Can we talk about something else?

By Lauren Barack and Michael Learmonth

Editor's Note: Former Metro writers Michael Learmonth and Lauren Barack live seven blocks away from the destroyed World Trade Center. This is the third in a series of weekly dispatches.

THREE WEEKS AFTER the terrorist attack that coated us in soot and threw us temporarily into a 19th-century existence (no electricity, cable, phones, Internet or cell phones), we took our first trip outside the disaster zone, or "crime scene" as it is now known. If Rudy Giuliani can put the disaster aside to attend a wedding, so can we.

The couple married outdoors, under a towering oak tree, on the edge of Washington D.C.'s Rock Creek Park. Passenger jets soared by to little effect. Afterward people spoke of jobs, problematic neighbors and dogs. But for the visitors from New York, there were obligatory questions about the attack. "I asked because I knew I was supposed to, but I really don't want to hear it anymore," one guest admitted.
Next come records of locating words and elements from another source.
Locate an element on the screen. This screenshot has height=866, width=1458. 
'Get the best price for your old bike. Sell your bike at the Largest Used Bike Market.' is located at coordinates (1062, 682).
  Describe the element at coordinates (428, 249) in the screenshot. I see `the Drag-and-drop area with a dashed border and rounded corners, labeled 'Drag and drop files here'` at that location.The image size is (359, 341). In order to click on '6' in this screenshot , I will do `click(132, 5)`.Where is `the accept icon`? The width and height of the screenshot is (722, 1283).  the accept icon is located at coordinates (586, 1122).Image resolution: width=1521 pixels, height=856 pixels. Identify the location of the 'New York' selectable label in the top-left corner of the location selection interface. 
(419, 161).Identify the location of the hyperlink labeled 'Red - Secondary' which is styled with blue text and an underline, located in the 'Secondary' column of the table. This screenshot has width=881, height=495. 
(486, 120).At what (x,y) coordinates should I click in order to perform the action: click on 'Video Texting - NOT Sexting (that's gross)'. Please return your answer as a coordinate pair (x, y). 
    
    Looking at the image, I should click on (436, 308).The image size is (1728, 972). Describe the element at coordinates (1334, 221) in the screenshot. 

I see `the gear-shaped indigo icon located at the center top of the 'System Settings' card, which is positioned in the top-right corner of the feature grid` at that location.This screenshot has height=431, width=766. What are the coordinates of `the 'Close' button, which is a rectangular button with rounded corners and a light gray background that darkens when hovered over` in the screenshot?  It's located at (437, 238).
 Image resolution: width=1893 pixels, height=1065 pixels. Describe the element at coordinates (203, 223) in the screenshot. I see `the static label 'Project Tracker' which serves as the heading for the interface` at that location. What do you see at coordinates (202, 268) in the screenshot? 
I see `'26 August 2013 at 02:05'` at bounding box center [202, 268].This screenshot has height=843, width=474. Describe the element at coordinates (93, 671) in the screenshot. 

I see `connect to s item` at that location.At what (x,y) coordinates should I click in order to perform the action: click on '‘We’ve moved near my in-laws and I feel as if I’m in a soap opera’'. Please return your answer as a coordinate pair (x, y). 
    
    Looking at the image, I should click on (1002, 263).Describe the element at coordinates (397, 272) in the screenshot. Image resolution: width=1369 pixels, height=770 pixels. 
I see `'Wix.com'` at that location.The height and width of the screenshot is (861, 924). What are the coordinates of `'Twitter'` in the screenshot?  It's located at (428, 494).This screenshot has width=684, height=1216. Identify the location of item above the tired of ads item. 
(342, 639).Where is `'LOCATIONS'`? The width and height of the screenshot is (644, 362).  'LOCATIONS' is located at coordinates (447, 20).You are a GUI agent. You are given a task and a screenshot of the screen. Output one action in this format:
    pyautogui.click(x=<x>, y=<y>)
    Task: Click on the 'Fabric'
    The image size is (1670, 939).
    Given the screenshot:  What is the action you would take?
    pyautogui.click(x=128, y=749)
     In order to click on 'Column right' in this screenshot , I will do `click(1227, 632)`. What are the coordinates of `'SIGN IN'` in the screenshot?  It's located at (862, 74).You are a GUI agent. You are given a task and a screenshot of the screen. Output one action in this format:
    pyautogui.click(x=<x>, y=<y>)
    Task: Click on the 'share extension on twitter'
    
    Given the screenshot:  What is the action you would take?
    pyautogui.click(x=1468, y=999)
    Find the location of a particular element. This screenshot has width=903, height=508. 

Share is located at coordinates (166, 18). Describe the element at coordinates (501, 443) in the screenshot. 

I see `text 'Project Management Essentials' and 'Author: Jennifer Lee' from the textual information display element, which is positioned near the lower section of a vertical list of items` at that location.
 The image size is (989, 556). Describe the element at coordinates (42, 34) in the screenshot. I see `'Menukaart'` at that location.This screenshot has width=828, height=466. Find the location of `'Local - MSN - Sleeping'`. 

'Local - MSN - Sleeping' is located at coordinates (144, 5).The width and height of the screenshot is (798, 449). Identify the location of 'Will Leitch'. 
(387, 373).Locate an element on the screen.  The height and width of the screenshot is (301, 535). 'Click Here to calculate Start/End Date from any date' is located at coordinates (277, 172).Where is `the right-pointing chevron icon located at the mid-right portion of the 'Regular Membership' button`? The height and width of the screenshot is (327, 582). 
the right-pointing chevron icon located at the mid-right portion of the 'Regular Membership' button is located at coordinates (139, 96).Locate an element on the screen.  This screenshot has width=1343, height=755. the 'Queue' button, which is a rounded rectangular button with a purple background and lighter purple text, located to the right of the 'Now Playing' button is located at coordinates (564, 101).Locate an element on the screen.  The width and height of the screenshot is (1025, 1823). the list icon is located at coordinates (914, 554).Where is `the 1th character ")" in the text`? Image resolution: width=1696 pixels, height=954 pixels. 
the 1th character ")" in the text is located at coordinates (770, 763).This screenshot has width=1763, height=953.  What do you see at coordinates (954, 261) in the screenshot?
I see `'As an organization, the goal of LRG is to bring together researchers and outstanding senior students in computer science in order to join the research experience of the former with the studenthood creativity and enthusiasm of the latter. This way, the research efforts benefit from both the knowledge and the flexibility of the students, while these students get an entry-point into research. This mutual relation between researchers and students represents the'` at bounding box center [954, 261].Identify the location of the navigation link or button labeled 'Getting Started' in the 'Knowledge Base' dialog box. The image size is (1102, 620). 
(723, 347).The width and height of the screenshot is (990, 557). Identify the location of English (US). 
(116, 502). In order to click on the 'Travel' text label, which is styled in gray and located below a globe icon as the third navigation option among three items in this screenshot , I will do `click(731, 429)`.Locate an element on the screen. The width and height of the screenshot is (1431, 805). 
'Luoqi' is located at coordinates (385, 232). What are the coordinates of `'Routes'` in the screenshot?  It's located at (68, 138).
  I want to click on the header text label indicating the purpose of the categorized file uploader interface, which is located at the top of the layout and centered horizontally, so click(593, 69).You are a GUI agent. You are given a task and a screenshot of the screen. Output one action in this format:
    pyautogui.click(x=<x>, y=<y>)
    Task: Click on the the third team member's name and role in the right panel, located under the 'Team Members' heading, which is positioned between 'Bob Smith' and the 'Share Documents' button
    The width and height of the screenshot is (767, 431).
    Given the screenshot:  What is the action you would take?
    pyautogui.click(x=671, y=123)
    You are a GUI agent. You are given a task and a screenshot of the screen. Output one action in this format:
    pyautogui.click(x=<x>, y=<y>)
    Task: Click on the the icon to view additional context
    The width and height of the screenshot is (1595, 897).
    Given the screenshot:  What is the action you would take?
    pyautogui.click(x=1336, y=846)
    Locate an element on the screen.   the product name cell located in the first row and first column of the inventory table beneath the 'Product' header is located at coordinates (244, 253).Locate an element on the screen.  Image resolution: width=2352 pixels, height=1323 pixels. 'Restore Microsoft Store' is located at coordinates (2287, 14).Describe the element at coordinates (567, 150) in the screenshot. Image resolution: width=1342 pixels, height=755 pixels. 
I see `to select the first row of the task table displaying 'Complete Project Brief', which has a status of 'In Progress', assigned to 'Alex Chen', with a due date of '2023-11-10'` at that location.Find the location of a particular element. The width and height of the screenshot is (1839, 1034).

We stopped cold just before launching into our standard oral history that usually begins with what we were doing on that steely blue morning and ends with the rancid smell that continues to waft into our apartment. Too much information. Three weeks into it we're still a little raw for polite company.

The attack, which our nation watched on television, unfolded differently for those who watched from their rooftops, sidewalks and living rooms. It was different for those who could smell the burning smoke. We always knew that New York wasn't safe. We just never knew how unsafe we could feel.

A friend who lives in Greenwich Village went to her parents' in upstate New York the Saturday following the attack. During a party a guest asked her how she was doing. Susan began to describe how she'd been feeling since the events, until the woman touched her arm. "Let's not talk about that on such a nice day," she said and proceeded to tell Susan all about her daughter's successful run on Broadway.

"Was I wrong to be irritated?" Susan asks a few days later over coffee.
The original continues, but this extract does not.